Bandits with Anytime Knapsacks
This work addresses a more complex constraint in bandit problems for researchers in online learning and decision-making, but it is incremental as it adapts existing methods to a new constraint without surpassing prior bounds.
The paper tackles the problem of bandits with anytime knapsacks (BwAK), which introduces an anytime cost constraint instead of a total budget, adding complexity by requiring constraint adherence throughout decision-making. The result is the SUAK algorithm, which achieves a problem-dependent regret upper bound of O(K log T), matching prior work in simpler settings, as verified by simulations.

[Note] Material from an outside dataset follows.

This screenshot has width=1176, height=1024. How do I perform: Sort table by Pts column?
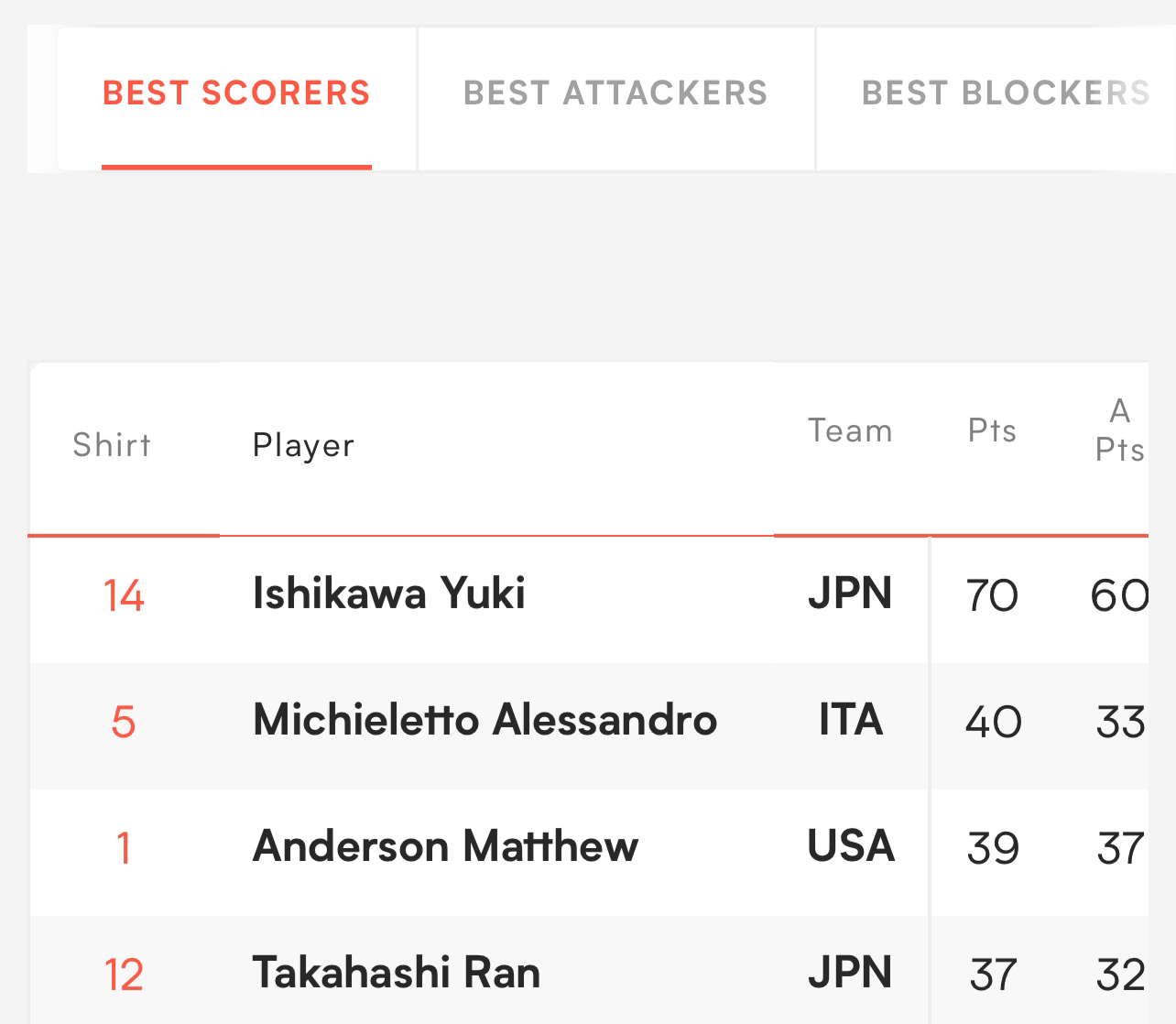(993, 430)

We consider bandits with anytime knapsacks (BwAK), a novel version of the BwK problem where there is an \textit{anytime} cost constraint instead of a total cost budget. This problem setting introduces additional complexities as it mandates adherence to the constraint throughout the decision-making process. We propose SUAK, an algorithm that utilizes upper confidence bounds to identify the optimal mixture of arms while maintaining a balance between exploration and exploitation. SUAK is an adaptive algorithm that strategically utilizes the available budget in each round in the decision-making process and skips a round when it is possible to violate the anytime cost constraint. In particular, SUAK slightly under-utilizes the available cost budget to reduce the need for skipping rounds. We show that SUAK attains the same problem-dependent regret upper bound of $ O(K \log T)$ established in prior work under the simpler BwK framework. Finally, we provide simulations to verify the utility of SUAK in practical settings.